🕐10.06.14 - 08:27 Uhr

MAGNOLIA PETROLEUM: AGM STATEMENT SETS OUT YEAR OF STRONG GROWTH BUILDING ON FY
2013S 244% JUMP IN REVENUES TO US$2.443M AS DRILLING ACTIVITY ONSHORE US PICKS UP



Magnolia Petroleum Plc / Index: AIM / Epic: MAGP / Sector: Oil & Gas 10 June 2014 Magnolia Petroleum Plc (Magnolia or the Company) Annual General Meeting Statement Magnolia Petroleum Plc, the AIM quoted US focused oil and gas exploration and production company, is holding its Annual General Meeting (AGM) later today.

At the meeting, CEO Steven Snead will make the following statement: "Magnolia Petroleum is a high growth company focused on acquiring and developing leases in proven US onshore formations such as the Bakken/Three Forks Sanish in North Dakota and the Woodford/Mississippi Lime in Oklahoma.

We have now completed two full years on AIM and in each of these we have lived up to our high growth billing and reported exceptional progress in terms of our production, revenues and reserves. "While 2012 saw us acquire 13,500 net mineral acres in liquids rich US onshore plays, 2013 saw a step up in our drilling activity alongside established operators such as Devon Energy and Statoil, as we focused on growing our production generated revenues to fund more drilling to prove up the reserves on our leases.

Revenue growth is therefore a key performance indicator and for 2013 we reported a 244% jump in net revenues to US$2,443,244, which followed the previous years 194% increase to US$709,395. "Revenue growth is driven by net production which has grown from 7 boepd at the time of our AIM Admission in November 2011 to 150 boepd on 1 April 2014 having been as high as 214 boepd as at 1 August 2013.

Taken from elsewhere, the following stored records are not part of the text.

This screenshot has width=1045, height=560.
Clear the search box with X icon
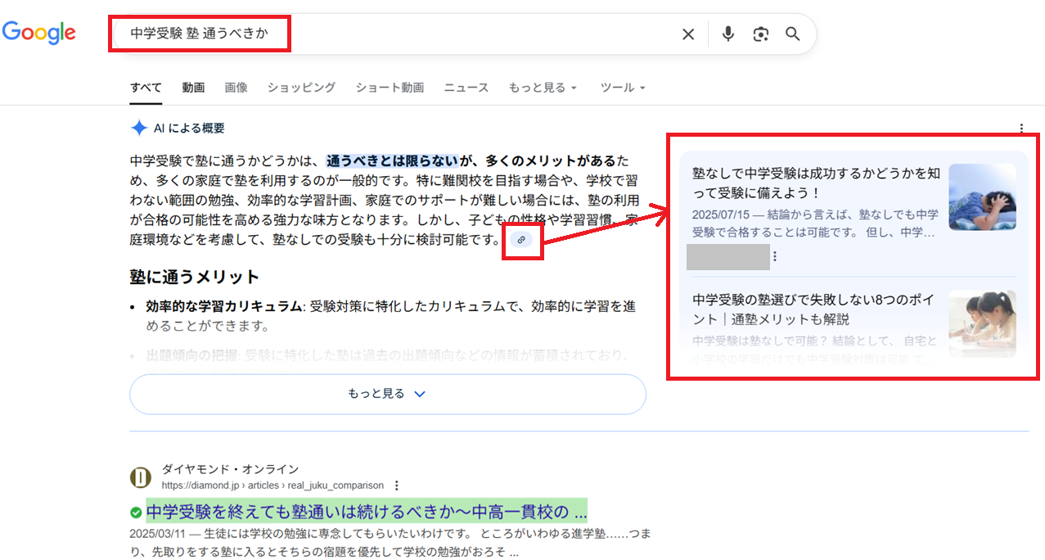click(688, 34)
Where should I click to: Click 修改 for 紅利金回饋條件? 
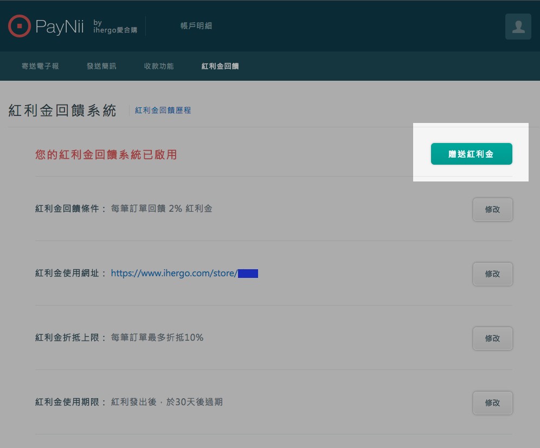point(492,209)
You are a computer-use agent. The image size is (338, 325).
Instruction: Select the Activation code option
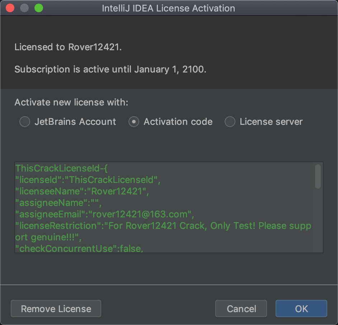coord(133,122)

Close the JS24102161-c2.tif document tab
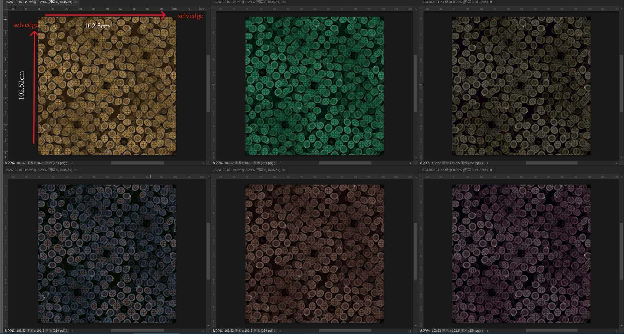point(491,170)
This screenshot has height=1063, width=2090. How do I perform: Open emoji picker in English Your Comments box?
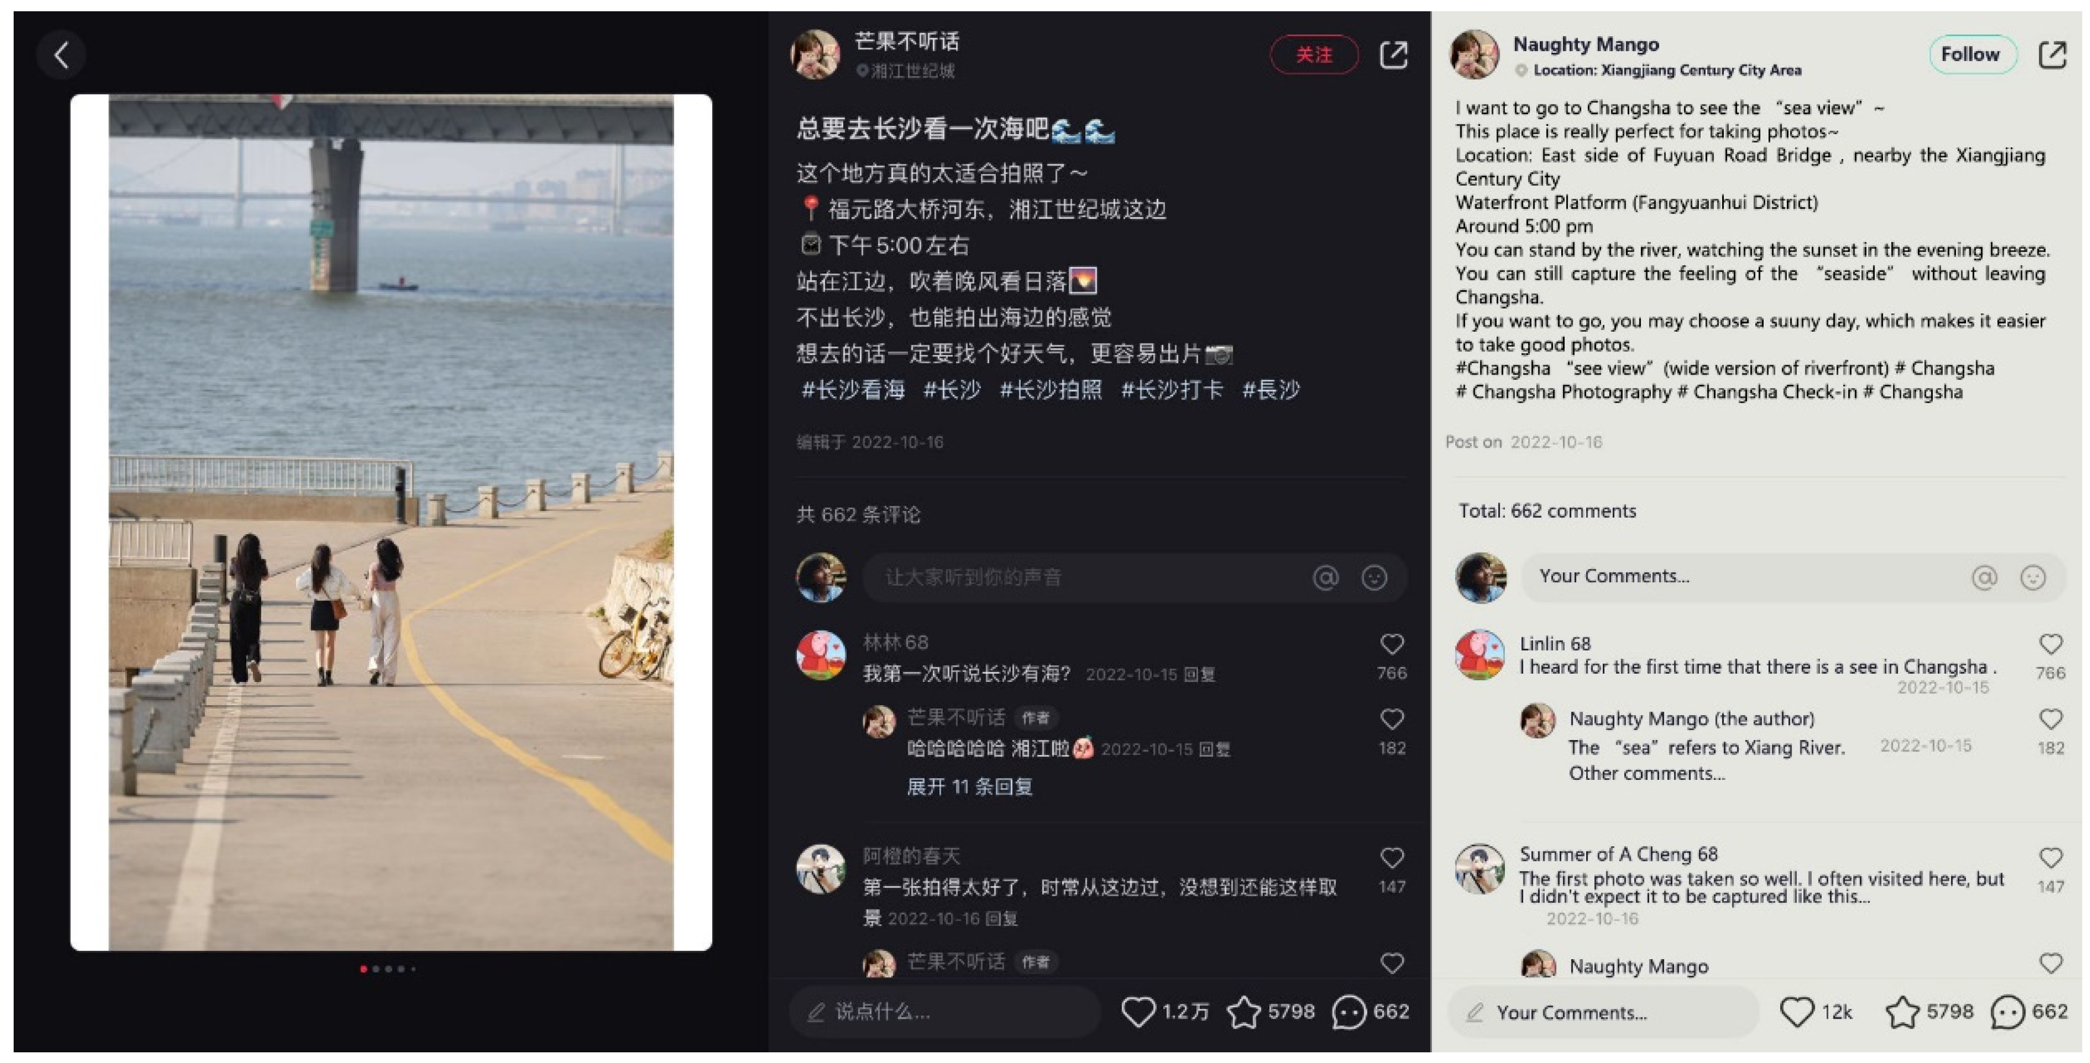2032,578
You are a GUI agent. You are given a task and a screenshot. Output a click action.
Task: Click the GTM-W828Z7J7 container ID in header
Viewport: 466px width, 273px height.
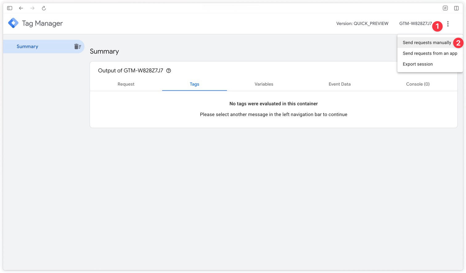coord(415,23)
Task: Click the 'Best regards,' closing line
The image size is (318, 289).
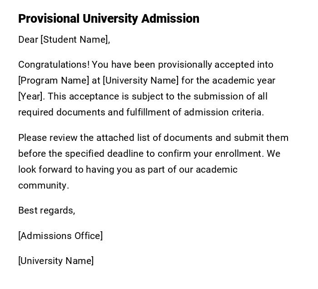Action: (46, 210)
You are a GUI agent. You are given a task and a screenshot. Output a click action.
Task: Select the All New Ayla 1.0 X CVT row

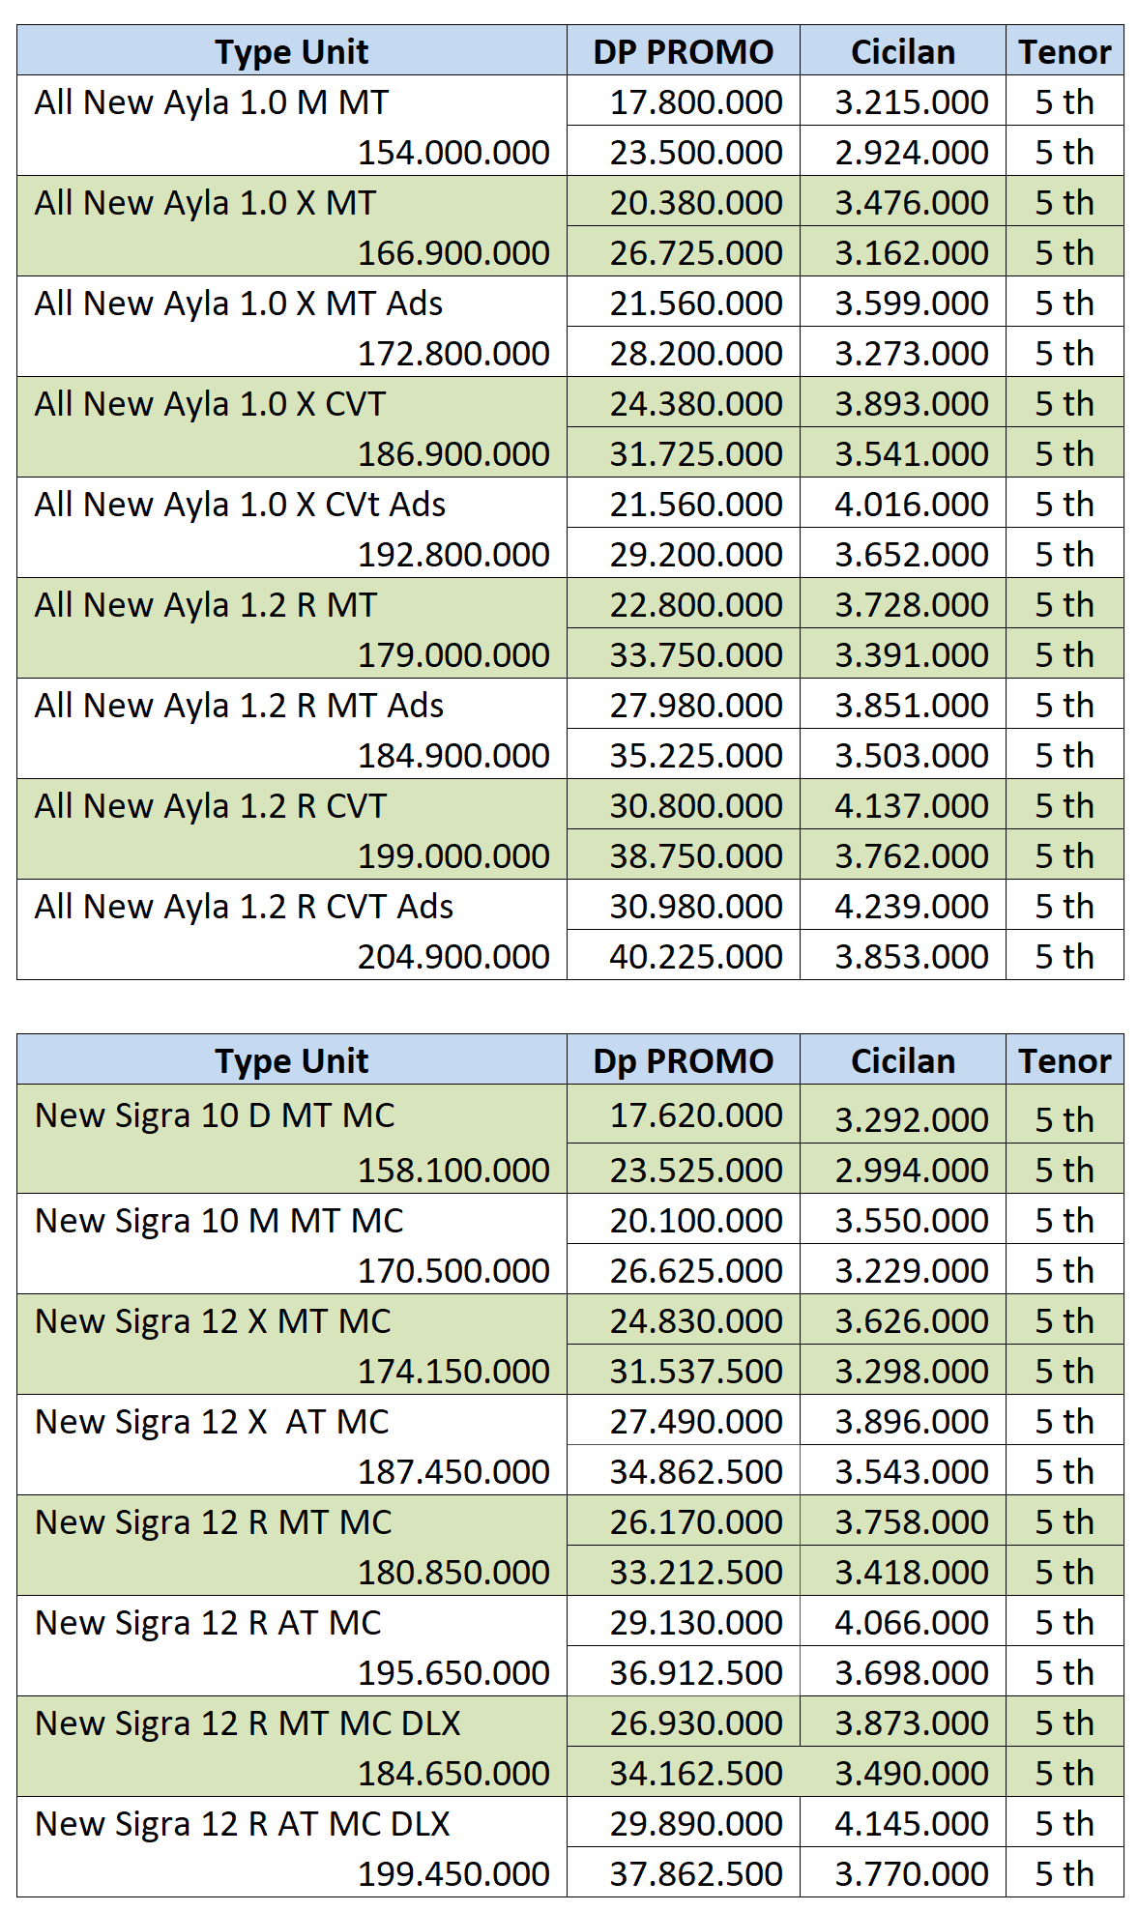(569, 427)
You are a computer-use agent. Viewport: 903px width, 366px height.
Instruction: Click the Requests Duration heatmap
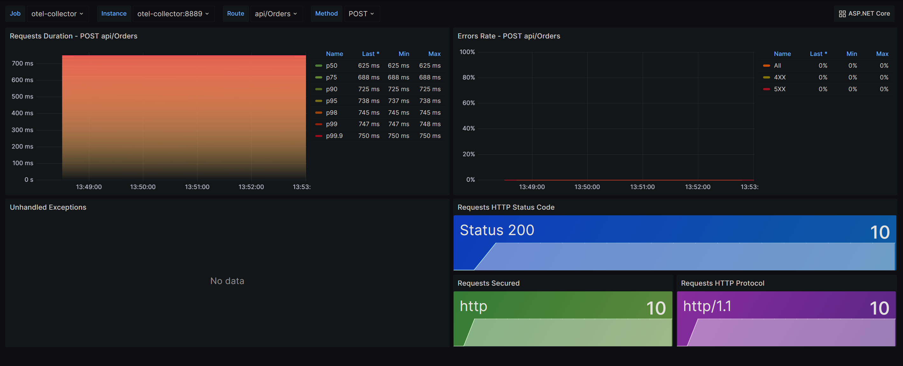[x=184, y=115]
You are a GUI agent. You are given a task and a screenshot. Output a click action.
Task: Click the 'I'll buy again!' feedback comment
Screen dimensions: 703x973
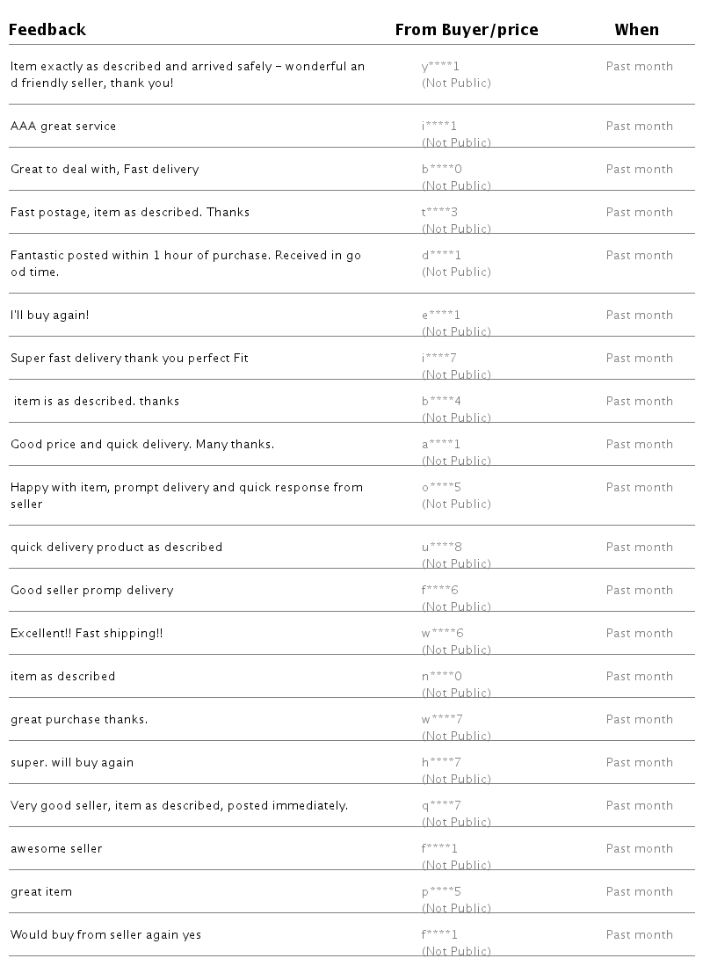tap(49, 316)
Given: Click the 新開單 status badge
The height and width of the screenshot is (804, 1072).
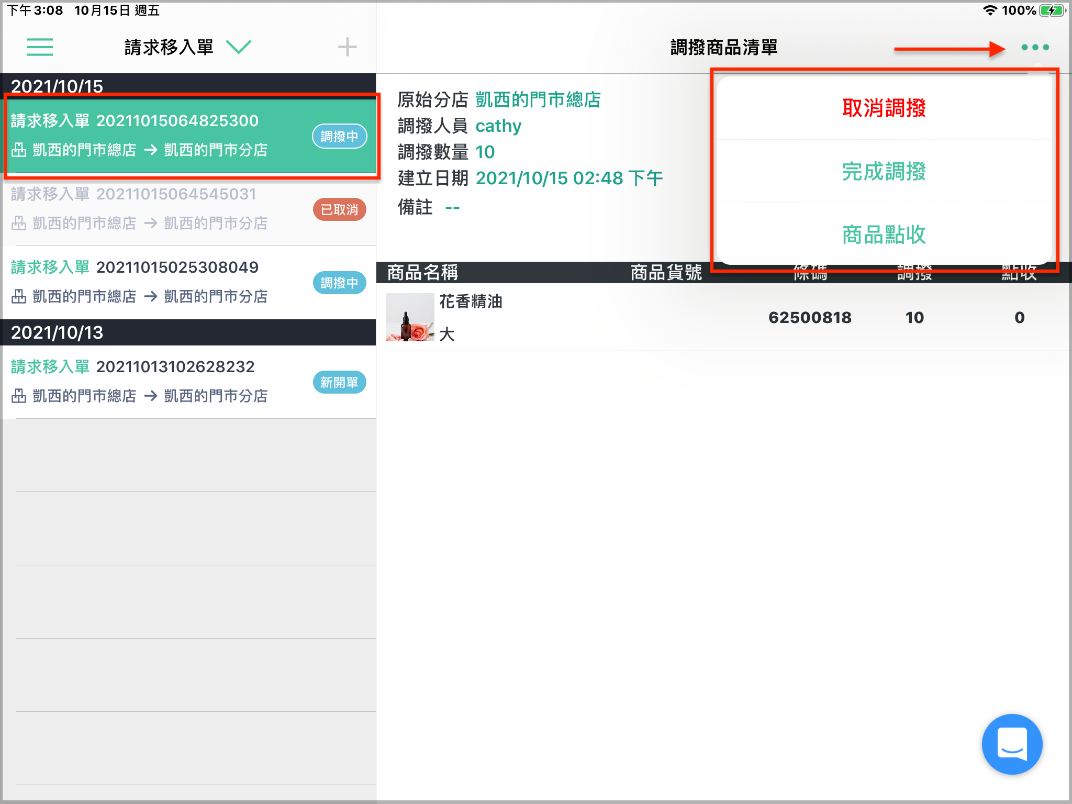Looking at the screenshot, I should [339, 382].
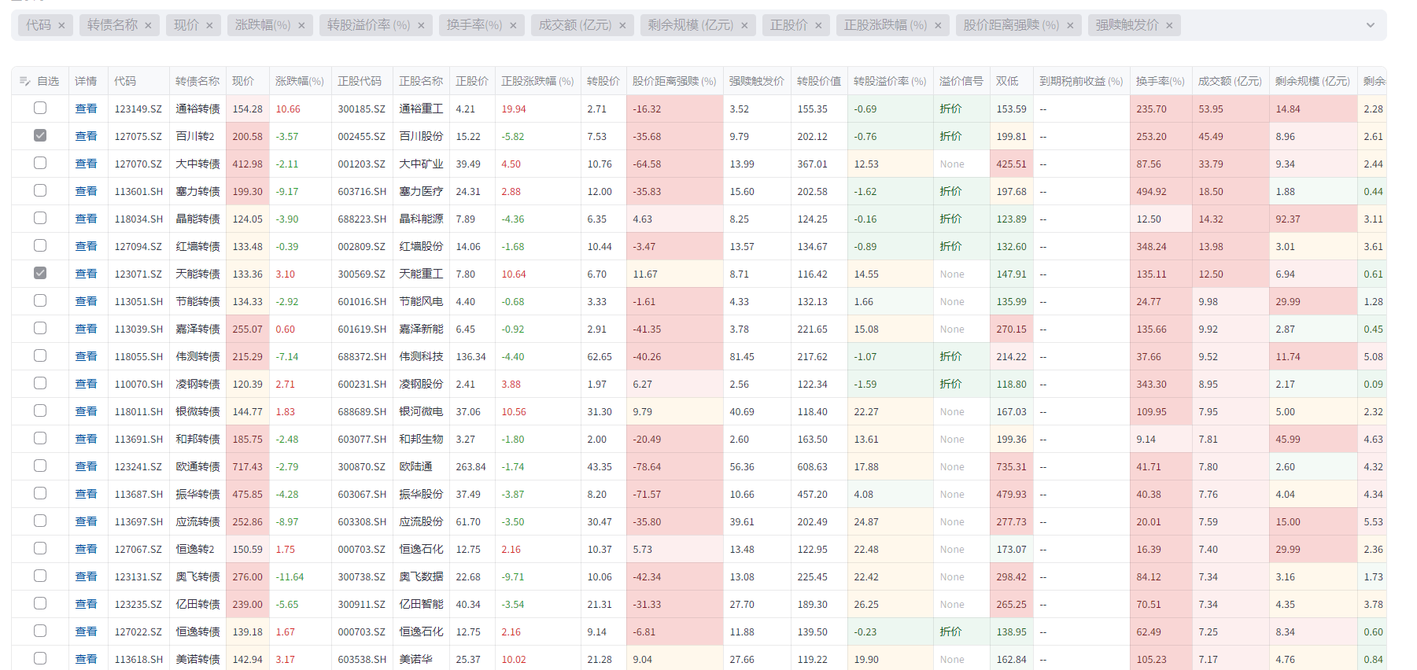Expand the column selector dropdown arrow
This screenshot has height=670, width=1417.
click(x=1370, y=25)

Over short timeframes Magnolias net production will fluctuate as it is a function of several variables including decline rates; the timing and number of new wells; and the size of our interests in new drilling activity.

Over the medium term however the upwards trend for Magnolias net production is intact thanks to our fast growing well count, a long pipeline of drilling opportunities, and a rising average interest in wells.

Our well count has increased from 64 at the time of our AIM IPO to 184 by end of December 2013, and it has since grown to 227.

Meanwhile over the same time frame we have upped our average net revenue interest to over 3% from 0.6%. "Our overall objective is to prove up the reserves on our US onshore leases and here too excellent progress is being made with Magnolias PDP reserves now standing at US$8.4 million having been US$919,000 in October 2011.

From the outset, we have looked to enter reopening US onshore plays early, such as the Mississippi Lime in Oklahoma.

This allows us to acquire leases at attractive rates from which we can maximise value through development, but it does give rise to the possibility that the accepted understanding of the formations geology may evolve as the play matures.

This is indeed what has happened and instead of viewing the Mississippi Lime as a uniform resource, the historic play is now viewed as being made up of multiple wedges or sweet spots which if hit can result in excellent production and recovery rates.

As a result, our 2P and 3P reserves are currently being rebased to a lower level by our competent person to reflect the revised industry view of the Mississippi Lime formation in Oklahoma and an updated Reserves Report will be available shortly. "Once the Report has been completed, we are confident strong reserves growth will resume thanks to the improved geological model for the Mississippi Lime, the identification of multiple sweet spots on our acreage, and better familiarity with the practices and performance of the operators with whom we partner.

Of course a maturing of plays in which Magnolia has entered early works both ways and with this in mind, the industry is increasingly regarding the Woodford, which underlies the Mississippi Lime across much of our acreage in Oklahoma, as being the more prospective and productive of the two plays.

This view is supported by the performance of wells in which we have participated, most recently the Parmley well where we have a 12.187% interest.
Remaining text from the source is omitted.